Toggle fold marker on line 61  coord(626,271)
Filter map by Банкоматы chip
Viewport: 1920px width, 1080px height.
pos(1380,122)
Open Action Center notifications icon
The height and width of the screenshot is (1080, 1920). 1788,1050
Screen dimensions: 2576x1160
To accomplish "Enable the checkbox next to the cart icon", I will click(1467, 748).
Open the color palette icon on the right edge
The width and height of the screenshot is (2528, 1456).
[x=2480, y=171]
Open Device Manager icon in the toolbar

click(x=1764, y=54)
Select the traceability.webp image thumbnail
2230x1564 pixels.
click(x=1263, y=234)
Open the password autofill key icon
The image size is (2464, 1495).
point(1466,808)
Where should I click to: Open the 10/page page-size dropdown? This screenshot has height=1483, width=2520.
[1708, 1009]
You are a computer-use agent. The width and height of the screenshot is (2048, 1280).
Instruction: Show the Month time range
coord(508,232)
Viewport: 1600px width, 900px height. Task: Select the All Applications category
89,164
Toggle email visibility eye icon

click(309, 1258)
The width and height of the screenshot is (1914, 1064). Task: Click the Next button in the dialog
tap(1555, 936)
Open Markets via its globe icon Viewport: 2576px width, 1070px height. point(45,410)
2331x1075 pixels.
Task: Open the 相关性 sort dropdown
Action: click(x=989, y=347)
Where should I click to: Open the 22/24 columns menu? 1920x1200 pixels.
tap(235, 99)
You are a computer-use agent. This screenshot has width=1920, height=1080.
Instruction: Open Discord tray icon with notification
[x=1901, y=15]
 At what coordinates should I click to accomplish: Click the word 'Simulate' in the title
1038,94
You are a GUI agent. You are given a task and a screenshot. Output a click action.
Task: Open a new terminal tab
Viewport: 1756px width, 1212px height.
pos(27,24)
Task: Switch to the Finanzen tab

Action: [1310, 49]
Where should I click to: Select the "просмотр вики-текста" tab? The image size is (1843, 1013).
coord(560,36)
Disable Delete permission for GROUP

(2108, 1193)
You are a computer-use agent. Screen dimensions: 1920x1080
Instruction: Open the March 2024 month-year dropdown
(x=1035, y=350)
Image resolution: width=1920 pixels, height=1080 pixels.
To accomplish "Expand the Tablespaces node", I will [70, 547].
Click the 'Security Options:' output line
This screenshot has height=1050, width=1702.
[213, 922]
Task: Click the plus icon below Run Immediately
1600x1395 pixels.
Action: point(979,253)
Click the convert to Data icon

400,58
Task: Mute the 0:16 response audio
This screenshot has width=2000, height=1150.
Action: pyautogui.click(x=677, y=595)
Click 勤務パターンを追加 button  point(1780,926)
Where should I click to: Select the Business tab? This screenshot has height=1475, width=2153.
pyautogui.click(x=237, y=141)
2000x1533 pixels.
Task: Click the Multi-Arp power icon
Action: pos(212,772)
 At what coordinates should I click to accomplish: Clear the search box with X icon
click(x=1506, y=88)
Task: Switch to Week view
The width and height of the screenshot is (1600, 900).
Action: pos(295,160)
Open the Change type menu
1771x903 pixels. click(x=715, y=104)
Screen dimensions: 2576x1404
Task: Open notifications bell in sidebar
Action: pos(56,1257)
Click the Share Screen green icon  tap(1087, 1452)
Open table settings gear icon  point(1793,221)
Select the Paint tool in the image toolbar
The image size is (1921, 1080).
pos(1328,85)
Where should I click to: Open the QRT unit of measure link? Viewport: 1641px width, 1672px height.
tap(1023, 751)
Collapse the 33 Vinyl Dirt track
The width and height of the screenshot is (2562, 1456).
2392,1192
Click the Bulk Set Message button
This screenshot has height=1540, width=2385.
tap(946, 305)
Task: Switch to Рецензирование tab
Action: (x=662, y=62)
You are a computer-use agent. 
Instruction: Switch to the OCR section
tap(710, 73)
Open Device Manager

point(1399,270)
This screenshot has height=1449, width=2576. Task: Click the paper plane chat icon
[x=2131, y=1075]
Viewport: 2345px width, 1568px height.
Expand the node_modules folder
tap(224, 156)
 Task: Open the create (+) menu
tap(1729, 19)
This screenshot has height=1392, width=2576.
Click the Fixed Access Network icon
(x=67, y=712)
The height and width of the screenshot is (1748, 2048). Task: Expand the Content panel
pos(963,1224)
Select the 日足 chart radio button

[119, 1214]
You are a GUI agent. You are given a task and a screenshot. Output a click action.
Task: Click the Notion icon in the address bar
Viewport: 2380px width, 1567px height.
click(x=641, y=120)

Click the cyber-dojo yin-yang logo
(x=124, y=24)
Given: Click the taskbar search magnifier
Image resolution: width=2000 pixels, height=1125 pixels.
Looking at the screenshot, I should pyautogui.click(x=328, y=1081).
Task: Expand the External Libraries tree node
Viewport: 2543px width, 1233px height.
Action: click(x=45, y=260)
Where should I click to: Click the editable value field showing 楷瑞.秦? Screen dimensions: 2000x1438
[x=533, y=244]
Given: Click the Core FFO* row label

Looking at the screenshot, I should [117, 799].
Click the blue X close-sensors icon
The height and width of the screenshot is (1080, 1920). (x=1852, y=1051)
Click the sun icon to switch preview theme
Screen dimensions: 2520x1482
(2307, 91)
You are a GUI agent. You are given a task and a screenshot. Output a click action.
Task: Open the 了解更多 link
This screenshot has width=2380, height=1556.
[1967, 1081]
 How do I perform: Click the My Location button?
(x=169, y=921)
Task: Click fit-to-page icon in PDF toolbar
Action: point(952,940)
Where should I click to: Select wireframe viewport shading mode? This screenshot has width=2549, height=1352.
=======
§ Task item
The material must be transcribed exactly, down to the last line.

§ Response to the task
Toggle fold marker on line 61  coord(626,271)
Filter map by Банкоматы chip
Viewport: 1920px width, 1080px height.
pos(1380,122)
Open Action Center notifications icon
The height and width of the screenshot is (1080, 1920). 1788,1050
Screen dimensions: 2576x1160
To accomplish "Enable the checkbox next to the cart icon", I will click(1467, 748).
Open the color palette icon on the right edge
The width and height of the screenshot is (2528, 1456).
[x=2480, y=171]
Open Device Manager icon in the toolbar

click(x=1764, y=54)
Select the traceability.webp image thumbnail
2230x1564 pixels.
click(x=1263, y=234)
Open the password autofill key icon
The image size is (2464, 1495).
point(1466,808)
Where should I click to: Open the 10/page page-size dropdown? This screenshot has height=1483, width=2520.
[1708, 1009]
You are a computer-use agent. The width and height of the screenshot is (2048, 1280).
Instruction: Show the Month time range
coord(508,232)
Viewport: 1600px width, 900px height. Task: Select the All Applications category
89,164
Toggle email visibility eye icon

click(309, 1258)
The width and height of the screenshot is (1914, 1064). Task: Click the Next button in the dialog
tap(1555, 936)
Open Markets via its globe icon Viewport: 2576px width, 1070px height. point(45,410)
2331x1075 pixels.
Task: Open the 相关性 sort dropdown
Action: click(x=989, y=347)
Where should I click to: Open the 22/24 columns menu? 1920x1200 pixels.
tap(235, 99)
You are a computer-use agent. This screenshot has width=1920, height=1080.
Instruction: Open Discord tray icon with notification
[x=1901, y=15]
 At what coordinates should I click to accomplish: Click the word 'Simulate' in the title
1038,94
You are a GUI agent. You are given a task and a screenshot. Output a click action.
Task: Open a new terminal tab
Viewport: 1756px width, 1212px height.
pos(27,24)
Task: Switch to the Finanzen tab

Action: [1310, 49]
Where should I click to: Select the "просмотр вики-текста" tab? The image size is (1843, 1013).
coord(560,36)
Disable Delete permission for GROUP

(2108, 1193)
You are a computer-use agent. Screen dimensions: 1920x1080
Instruction: Open the March 2024 month-year dropdown
(x=1035, y=350)
Image resolution: width=1920 pixels, height=1080 pixels.
To accomplish "Expand the Tablespaces node", I will [70, 547].
Click the 'Security Options:' output line
This screenshot has height=1050, width=1702.
[213, 922]
Task: Click the plus icon below Run Immediately
1600x1395 pixels.
Action: point(979,253)
Click the convert to Data icon

400,58
Task: Mute the 0:16 response audio
This screenshot has width=2000, height=1150.
Action: pyautogui.click(x=677, y=595)
Click 勤務パターンを追加 button  point(1780,926)
Where should I click to: Select the Business tab? This screenshot has height=1475, width=2153.
pyautogui.click(x=237, y=141)
2000x1533 pixels.
Task: Click the Multi-Arp power icon
Action: pos(212,772)
 At what coordinates should I click to accomplish: Clear the search box with X icon
click(x=1506, y=88)
Task: Switch to Week view
The width and height of the screenshot is (1600, 900).
Action: pos(295,160)
Open the Change type menu
1771x903 pixels. click(x=715, y=104)
Screen dimensions: 2576x1404
Task: Open notifications bell in sidebar
Action: pos(56,1257)
Click the Share Screen green icon  tap(1087, 1452)
Open table settings gear icon  point(1793,221)
Select the Paint tool in the image toolbar
The image size is (1921, 1080).
pos(1328,85)
Where should I click to: Open the QRT unit of measure link? Viewport: 1641px width, 1672px height.
tap(1023, 751)
Collapse the 33 Vinyl Dirt track
The width and height of the screenshot is (2562, 1456).
2392,1192
Click the Bulk Set Message button
This screenshot has height=1540, width=2385.
tap(946, 305)
Task: Switch to Рецензирование tab
Action: (x=662, y=62)
You are a computer-use agent. 
Instruction: Switch to the OCR section
tap(710, 73)
Open Device Manager

point(1399,270)
This screenshot has height=1449, width=2576. Task: Click the paper plane chat icon
[x=2131, y=1075]
Viewport: 2345px width, 1568px height.
Expand the node_modules folder
tap(224, 156)
 Task: Open the create (+) menu
tap(1729, 19)
This screenshot has height=1392, width=2576.
Click the Fixed Access Network icon
(x=67, y=712)
The height and width of the screenshot is (1748, 2048). Task: Expand the Content panel
pos(963,1224)
Select the 日足 chart radio button

[119, 1214]
You are a GUI agent. You are given a task and a screenshot. Output a click action.
Task: Click the Notion icon in the address bar
Viewport: 2380px width, 1567px height.
click(x=641, y=120)

Click the cyber-dojo yin-yang logo
(x=124, y=24)
Given: Click the taskbar search magnifier
Image resolution: width=2000 pixels, height=1125 pixels.
Looking at the screenshot, I should pyautogui.click(x=328, y=1081).
Task: Expand the External Libraries tree node
Viewport: 2543px width, 1233px height.
Action: click(x=45, y=260)
Where should I click to: Click the editable value field showing 楷瑞.秦? Screen dimensions: 2000x1438
[x=533, y=244]
Given: Click the Core FFO* row label

Looking at the screenshot, I should [117, 799].
Click the blue X close-sensors icon
The height and width of the screenshot is (1080, 1920). (x=1852, y=1051)
Click the sun icon to switch preview theme
Screen dimensions: 2520x1482
(2307, 91)
You are a GUI agent. You are given a task and a screenshot. Output a click action.
Task: Open the 了解更多 link
This screenshot has width=2380, height=1556.
[1967, 1081]
 How do I perform: Click the My Location button?
(x=169, y=921)
Task: Click fit-to-page icon in PDF toolbar
Action: point(952,940)
Where should I click to: Select wireframe viewport shading mode? This screenshot has width=2549, height=1352.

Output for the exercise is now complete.